Four long years of planning later, I clasped hands with the lead shipwright, Silas, as we stepped off of the S.V. Rainbringer, the newest addition to our kingdom’s fleet. It was the largest voyager built to date, enough to fit two hundred crew members and twice as many passengers, and boasted massive canvas sails capable of covering half of the royal castle.

In normal situations, such large sails would have been useless, too heavy for any winds to pick up. But our kingdom had a Rainbringer. A very talented one, in fact.

“Thank you for the help, Sir Damien.”

“You’re always welcome, Silas. And thank you for this amazing ship.”

“Are you sure about this, Damien?” Father scratched his beard, either thoughtful or doubtful. Or both. “It’s quite the journey to the East.”

“I’ll be fine, Father,” I laughed, slipping behind him and massaging his shoulders. At eighteen, I had reached his height; now, two years after that, I stood a head taller than him. “Or are you doubting your own son?”

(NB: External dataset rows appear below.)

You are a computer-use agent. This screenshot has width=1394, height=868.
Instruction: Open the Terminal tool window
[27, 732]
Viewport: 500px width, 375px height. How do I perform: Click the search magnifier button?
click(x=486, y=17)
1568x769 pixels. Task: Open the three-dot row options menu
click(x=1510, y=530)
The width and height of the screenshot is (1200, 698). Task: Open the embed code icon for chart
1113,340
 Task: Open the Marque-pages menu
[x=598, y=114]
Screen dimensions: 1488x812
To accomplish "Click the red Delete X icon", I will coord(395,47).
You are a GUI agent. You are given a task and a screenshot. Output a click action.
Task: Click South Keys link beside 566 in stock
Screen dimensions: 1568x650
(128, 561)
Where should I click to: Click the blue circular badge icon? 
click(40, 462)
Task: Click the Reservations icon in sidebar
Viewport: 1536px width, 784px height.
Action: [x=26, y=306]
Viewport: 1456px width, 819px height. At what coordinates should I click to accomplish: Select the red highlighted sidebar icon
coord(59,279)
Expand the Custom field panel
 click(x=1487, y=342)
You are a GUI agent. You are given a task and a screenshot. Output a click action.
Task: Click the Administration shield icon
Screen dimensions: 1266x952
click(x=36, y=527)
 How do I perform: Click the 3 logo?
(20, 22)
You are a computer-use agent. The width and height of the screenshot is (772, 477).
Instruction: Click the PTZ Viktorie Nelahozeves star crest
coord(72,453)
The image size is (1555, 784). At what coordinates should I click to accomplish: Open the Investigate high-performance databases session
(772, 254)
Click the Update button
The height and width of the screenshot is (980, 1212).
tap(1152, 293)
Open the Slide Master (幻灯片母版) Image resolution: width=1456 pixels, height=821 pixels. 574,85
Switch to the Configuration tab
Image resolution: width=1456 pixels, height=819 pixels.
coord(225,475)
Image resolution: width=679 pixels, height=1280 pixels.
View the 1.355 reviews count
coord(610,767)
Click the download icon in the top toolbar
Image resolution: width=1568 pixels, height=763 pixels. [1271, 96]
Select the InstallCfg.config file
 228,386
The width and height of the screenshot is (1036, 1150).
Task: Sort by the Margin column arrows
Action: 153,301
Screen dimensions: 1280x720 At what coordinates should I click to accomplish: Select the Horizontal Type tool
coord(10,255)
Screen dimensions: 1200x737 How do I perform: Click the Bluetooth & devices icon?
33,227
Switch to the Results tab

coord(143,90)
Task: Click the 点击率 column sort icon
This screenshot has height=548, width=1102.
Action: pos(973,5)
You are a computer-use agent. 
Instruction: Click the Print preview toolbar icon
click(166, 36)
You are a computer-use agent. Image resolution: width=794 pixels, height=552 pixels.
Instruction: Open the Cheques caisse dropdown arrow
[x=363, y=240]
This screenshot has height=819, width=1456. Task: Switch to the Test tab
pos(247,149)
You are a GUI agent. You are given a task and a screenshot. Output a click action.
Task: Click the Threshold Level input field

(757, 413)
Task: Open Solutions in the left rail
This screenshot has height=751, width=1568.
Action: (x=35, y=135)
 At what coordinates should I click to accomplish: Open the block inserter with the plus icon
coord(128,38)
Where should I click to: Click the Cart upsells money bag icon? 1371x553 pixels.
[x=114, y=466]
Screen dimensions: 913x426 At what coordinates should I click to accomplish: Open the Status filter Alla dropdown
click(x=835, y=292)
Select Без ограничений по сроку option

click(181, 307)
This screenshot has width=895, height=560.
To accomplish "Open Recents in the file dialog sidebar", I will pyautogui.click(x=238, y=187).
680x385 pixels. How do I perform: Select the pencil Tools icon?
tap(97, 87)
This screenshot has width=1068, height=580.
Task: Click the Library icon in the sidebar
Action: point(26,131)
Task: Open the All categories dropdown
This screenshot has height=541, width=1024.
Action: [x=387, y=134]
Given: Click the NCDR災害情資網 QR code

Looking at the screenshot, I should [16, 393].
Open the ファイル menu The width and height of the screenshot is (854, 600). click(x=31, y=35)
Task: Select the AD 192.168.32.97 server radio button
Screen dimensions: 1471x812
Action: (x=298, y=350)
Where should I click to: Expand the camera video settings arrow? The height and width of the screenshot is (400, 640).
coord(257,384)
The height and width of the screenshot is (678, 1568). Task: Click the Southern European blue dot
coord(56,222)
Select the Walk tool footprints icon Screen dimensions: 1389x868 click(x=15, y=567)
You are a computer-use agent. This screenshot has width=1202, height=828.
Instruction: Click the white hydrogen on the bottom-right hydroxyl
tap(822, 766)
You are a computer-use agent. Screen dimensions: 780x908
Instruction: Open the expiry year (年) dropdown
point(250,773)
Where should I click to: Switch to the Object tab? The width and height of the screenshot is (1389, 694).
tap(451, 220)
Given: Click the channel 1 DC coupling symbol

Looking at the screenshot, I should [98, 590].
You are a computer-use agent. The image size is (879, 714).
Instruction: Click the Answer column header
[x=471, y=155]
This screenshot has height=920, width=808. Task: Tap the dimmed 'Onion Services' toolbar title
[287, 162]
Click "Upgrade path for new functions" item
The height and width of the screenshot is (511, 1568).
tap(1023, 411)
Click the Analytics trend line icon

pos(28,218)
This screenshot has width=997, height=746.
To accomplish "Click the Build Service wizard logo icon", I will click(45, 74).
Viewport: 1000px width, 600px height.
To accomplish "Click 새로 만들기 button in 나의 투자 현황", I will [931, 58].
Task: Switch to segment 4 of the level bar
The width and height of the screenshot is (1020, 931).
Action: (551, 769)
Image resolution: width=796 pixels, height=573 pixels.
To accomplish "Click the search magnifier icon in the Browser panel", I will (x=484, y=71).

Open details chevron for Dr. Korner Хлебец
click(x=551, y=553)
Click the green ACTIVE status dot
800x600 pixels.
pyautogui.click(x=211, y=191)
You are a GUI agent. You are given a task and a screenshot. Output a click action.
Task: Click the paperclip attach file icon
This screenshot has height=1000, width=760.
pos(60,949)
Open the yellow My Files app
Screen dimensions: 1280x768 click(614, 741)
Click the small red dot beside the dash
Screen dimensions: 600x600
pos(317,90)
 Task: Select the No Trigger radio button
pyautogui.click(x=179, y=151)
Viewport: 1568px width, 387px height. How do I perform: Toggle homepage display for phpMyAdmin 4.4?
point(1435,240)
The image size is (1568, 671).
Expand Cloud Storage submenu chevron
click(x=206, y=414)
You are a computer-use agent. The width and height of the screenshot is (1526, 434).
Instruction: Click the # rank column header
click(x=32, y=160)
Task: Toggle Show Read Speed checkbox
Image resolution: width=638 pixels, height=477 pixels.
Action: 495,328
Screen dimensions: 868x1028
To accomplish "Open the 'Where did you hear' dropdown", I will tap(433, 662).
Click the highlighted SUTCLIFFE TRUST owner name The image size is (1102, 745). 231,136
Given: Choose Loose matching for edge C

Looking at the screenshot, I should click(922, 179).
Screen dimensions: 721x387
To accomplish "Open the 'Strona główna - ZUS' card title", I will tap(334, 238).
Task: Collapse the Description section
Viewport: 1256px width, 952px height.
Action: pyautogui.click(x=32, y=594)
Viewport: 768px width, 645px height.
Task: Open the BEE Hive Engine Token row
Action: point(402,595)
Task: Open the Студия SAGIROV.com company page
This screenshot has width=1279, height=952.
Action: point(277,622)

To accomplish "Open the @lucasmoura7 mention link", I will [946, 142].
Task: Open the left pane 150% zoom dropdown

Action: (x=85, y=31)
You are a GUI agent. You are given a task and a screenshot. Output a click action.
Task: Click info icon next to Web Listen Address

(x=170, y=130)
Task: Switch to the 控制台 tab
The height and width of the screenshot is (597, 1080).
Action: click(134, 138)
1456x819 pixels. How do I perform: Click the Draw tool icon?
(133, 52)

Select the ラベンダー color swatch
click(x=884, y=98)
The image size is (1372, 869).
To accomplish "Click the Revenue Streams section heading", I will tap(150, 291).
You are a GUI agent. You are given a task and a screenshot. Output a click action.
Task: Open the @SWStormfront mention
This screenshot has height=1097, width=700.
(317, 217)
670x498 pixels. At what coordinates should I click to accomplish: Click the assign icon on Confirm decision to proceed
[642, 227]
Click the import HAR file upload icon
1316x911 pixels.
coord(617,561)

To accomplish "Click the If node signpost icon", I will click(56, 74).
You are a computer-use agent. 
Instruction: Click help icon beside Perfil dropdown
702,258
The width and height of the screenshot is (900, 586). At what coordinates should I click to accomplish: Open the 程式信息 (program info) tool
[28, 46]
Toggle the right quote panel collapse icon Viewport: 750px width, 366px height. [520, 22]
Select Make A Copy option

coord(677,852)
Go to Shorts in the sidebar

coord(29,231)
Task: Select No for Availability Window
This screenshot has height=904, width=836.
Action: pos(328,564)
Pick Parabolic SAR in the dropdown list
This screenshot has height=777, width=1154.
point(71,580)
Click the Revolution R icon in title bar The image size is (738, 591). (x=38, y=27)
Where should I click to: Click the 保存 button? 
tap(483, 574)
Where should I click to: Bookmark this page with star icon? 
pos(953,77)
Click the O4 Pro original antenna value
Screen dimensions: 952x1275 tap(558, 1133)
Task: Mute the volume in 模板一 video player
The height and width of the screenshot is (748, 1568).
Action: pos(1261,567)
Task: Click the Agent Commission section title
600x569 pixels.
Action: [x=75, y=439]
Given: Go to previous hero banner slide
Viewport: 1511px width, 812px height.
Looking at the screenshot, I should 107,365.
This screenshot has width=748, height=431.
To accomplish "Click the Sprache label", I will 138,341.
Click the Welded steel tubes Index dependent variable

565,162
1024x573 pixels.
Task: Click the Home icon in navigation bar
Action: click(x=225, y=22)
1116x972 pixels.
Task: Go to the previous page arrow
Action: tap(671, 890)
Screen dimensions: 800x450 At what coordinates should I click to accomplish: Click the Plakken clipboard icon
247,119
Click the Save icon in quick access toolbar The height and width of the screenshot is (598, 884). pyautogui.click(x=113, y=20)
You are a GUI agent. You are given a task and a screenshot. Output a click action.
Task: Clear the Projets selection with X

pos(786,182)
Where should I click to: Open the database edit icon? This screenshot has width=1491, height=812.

Father cleared his throat, shoulders tensed as though he were thoroughly distressed. He ran his fingers over the buttons of his coat. “You’re just like her, Damien. The way you stop at nothing until you get what you want. You got the expedition approved; do you really have to go on it?”

“It’s just a few months, Father.”

“A few months without rain.” Father ran his fingers through his unkempt amber hair, now streaked with gray, giving a ragged exhale of resignation.

I glanced at him before peering up at the sky, where the barest traces of clouds were beginning to form. “That’s what you think, but you’ll be wrong in three weeks. And then another three after that.”

Father’s eyes widened as he realized what I was implying. “Damien, are you saying ...?”

“There’s a lot that Rainbringers can do,” I said, looking out where the sky and sea embraced one another, out at the sunrise, my hair blowing about in the light sea breeze. “And even more we still don’t know about.”

Rainbringers didn’t simply bring rain, contrary to common belief. They could also drive it away, as Mother had shown me. But that wasn’t the end. Wind, temperature, humidity; there were so many things Rainbringers could influence, things left undiscovered because no one had tried. “And that’s why we’re going to the East.”

The plan was to slip them away, unnoticed, before any sacrifices could be made, and bring them to the West, where they could live as normal people––or even revered as Rainbringers, instead of the Cursed. The decision would be up to them. I was going to stop the sacrifices to save them and give them that choice. The way that Mother had saved and given me that choice. She didn’t want me to lose my childhood the way she had lost it in the past, so she compromised––a compromise that came at the cost of her life.

She traded my freedom for her life and left me with memories, in the townspeople and in the rain, to keep me company even when she was gone. And she did.

In the rain, I had mourned the loss of Mother. In the rain, I found her again. And in the rain, I had become what she wanted me to be.

Her prince, her blessing, her little Rainbringer.